1 . とけたろうさんの統計検定準1級講座
イメージを深める」ために購入して繰り返し動画を見ました。お陰様でかなりイメージが深まりました!(とけたろうさんが出ない可能性が高いと言っている部分も普通に出るので注意が必要)

2 . 「Yuya Kawaguchi」さんのワークブック解説動画
ワークブックの章末問題解説が薄すぎたので、章末問題を完璧に解ける状態にするために活用しました。とても分かりやすかったです!章末問題の解法シートを作ることで整理につながりました。


過去問は1〜2周程度で十分かなと思います。過去問の類似問題はほとんど出ないので、過去問への過学習はかなり危険です。


ここまで読んでくださった方々、本当にありがとうございました。少しでも参考になれば嬉しいです!

最後に章ごとの具体的な攻略法を簡単に書いて終わろうと思います。(かなり雑な殴り書きになってます。。🙇)


章ごとの感想と攻略法

1章:事象と確率 (重要度★★★★★)
実はTOP3に入る大事な章、なぜなら出題頻度が高いから。舐めてかかると終わる。3つ以上の事象の計算と、条件付き独立の計算が重要。(条件付き独立は28章とも関連)

2章:確率分布と母関数 (重要度★★★★☆)
母関数めっちゃ大事、暗記必須。同時確率密度関数→周辺確率密度関数→条件付き確率密度関数を求める問題はよくあるイメージ。

* 抽出データ
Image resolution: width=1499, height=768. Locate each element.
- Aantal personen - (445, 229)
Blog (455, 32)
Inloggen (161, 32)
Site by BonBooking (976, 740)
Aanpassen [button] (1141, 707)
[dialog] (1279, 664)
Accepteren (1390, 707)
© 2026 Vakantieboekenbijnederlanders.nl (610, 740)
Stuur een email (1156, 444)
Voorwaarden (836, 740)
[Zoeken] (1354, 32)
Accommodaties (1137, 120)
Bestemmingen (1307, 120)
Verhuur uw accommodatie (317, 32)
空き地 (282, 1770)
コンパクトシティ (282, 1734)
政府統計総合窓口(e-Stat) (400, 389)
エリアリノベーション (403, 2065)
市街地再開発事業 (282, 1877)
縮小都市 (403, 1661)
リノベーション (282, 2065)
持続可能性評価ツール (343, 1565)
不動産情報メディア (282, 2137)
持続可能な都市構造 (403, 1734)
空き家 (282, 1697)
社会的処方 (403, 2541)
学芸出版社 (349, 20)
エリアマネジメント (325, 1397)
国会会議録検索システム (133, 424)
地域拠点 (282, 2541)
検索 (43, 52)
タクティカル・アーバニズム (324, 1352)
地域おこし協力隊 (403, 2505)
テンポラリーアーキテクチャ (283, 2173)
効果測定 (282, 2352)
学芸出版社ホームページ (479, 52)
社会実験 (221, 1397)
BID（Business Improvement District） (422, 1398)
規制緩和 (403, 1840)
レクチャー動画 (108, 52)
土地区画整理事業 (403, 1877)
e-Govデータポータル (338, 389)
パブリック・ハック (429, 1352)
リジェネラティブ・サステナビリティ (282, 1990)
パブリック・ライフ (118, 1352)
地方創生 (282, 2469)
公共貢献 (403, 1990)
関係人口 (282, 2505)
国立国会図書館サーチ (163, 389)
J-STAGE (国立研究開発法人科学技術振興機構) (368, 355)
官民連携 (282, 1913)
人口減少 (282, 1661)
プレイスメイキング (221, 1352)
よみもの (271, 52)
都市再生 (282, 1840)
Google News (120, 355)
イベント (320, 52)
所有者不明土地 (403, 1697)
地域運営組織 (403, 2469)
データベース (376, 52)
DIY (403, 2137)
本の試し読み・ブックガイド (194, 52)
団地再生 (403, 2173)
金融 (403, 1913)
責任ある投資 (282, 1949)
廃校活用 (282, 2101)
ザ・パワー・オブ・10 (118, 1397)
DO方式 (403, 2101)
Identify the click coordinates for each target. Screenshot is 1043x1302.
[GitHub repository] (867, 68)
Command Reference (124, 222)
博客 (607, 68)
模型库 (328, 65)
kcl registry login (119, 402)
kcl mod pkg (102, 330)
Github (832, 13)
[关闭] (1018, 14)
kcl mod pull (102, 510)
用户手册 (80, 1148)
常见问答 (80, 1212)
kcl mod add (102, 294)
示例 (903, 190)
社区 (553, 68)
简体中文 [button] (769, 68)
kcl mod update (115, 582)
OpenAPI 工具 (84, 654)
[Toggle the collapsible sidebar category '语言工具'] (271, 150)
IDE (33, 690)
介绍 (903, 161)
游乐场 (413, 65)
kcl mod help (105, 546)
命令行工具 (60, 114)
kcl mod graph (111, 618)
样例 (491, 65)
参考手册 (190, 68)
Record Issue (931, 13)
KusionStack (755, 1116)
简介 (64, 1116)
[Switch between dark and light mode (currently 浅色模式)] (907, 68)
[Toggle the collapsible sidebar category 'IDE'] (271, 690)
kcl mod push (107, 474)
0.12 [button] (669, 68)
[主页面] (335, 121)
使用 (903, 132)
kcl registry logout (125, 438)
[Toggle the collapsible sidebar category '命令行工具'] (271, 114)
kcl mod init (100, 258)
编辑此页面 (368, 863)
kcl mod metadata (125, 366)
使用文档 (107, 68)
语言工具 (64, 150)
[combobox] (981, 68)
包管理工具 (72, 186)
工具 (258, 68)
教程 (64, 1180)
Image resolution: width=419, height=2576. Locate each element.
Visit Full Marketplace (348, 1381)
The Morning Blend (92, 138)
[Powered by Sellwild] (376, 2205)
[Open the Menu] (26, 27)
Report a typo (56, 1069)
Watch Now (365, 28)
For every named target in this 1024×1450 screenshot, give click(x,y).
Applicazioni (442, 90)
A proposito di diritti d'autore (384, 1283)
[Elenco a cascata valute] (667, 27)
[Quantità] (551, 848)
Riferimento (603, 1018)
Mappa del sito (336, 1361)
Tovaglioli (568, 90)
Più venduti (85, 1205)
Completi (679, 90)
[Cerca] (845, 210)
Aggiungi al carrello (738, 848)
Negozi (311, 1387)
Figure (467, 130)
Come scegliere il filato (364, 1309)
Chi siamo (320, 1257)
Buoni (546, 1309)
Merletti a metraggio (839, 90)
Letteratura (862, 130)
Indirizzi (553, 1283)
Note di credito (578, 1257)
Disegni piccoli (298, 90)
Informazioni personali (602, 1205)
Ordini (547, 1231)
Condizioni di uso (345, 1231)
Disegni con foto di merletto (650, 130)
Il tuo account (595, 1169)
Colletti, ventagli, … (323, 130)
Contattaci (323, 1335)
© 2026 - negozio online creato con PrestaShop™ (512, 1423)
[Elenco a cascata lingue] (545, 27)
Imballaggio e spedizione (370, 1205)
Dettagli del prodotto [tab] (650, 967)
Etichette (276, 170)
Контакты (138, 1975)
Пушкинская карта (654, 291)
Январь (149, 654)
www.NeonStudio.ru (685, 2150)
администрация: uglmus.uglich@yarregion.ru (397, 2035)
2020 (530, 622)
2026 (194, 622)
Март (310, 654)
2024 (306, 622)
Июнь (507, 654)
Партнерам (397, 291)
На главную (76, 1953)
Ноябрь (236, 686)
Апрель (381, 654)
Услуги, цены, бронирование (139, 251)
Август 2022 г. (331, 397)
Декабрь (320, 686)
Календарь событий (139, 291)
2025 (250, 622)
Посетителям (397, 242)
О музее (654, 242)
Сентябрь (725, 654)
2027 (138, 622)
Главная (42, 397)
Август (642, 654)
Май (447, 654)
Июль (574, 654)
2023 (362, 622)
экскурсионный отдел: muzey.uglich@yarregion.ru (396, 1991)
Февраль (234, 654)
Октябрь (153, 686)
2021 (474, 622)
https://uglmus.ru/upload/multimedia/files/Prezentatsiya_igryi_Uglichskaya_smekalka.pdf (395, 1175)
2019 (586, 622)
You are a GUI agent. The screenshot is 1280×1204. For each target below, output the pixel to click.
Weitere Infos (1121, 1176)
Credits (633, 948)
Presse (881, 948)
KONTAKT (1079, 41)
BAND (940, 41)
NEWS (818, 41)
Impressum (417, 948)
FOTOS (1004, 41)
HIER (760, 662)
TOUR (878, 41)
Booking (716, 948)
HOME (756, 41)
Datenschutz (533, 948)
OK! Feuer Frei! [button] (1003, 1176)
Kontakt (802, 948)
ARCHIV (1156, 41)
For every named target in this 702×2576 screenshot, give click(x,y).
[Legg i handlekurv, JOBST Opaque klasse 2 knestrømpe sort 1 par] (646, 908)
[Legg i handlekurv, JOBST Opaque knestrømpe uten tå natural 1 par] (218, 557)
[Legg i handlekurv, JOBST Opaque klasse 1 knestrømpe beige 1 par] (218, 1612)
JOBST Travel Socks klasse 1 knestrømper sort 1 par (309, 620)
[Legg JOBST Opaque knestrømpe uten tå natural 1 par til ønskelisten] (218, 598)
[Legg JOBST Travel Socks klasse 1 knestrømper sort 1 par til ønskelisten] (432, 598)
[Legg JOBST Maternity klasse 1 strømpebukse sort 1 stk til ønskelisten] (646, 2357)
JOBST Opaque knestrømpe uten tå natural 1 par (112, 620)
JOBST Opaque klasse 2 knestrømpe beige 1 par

* 取り組む課題
(A) 統計検定準1級の勉強についての文章では、過去問への過学習はかなり危険だとされています。その理由を、文章に書かれている内容に沿って1〜3文で説明してください。
(B) 統計検定準1級の勉強についての文章を、最後の文のあとから書き進めてください。
データはこの作業には関係ありません。

* 課題ごとの回答
(A) 過去問の類似問題は、本番ではほとんど出ないからです。そのため、過去問は1〜2周程度で十分だと書かれています。

(B)
3章:分布の特性値 (重要度★☆☆☆☆)
そこまで重要な部分は多くないイメージ。

4章:変数変換 (重要度★★☆☆☆)
当たり前のことをめちゃくちゃ難しく言ってる。「逆関数」の発想に近い。「問4.2」は10回以上解いてスラスラ解けるようにした記憶。ヤコビアンにもビビる必要なし。

5章:離散型確率分布 (重要度★★★★★)
超大事。各分布の期待値、分散、確率母関数は全部覚えた。細かいところも容赦なく出る。再生性や無記憶性も重要ポイント。

6章:連続型分布と標本分布 (重要度★★★★★)
5章と同じ。特に多変量正規分布は狙われやすいと感じた。

7章:極限定理、漸近理論 (重要度★★★☆☆)
イメージが大事。式は一個一個完全理解する必要はないと感じた。

8章:統計的推定の基礎 (重要度★★★★☆)
全然基礎じゃない。最尤法はいろんな動画を見てイメージと引き出しを増やした。バイアス&普遍性→クラメールラオの不等式→フィッシャー情報量の流れを押さえると分かりやすかった。

9章:区間推定 (重要度★★★☆☆)
2級とほとんど同じ、結構出る

10章:検定の基礎と検定法の導出 (重要度★★★★☆)
2級とほとんど同じ、結構出る

11章:正規分布に関する検定 (重要度★★★☆☆)
2級とほとんど同じ、結構出る

12章:一般の分布に関する検定 (重要度★★★☆☆)
2級とほとんど同じ、結構出る

13章:ノンパラメトリック法 (重要度★★★★☆)
それぞれの検定法のユースケースと違いを明確に。クラスカルウォリス検定/順位相関係数あたりも意外と大事。

14章:マルコフ連鎖 (重要度★★★★☆)
何より図を書く。落ち着いて解くことが大事。

15章:確立過程の基礎 (重要度★★★★☆)
理解するのに時間かかったけど、とけたろう動画で助かった。。。複合ポワソン過程の細かいところは捨てました。

16章:重回帰分析 (重要度★★★★★)
理論と導出が書かれているので、線形代数と微分積分の知識が必要になってくる。正規方程式は覚えておいて損はない。正則化周りはイメージが大事。

17章:回帰診断法 (重要度★★★☆☆)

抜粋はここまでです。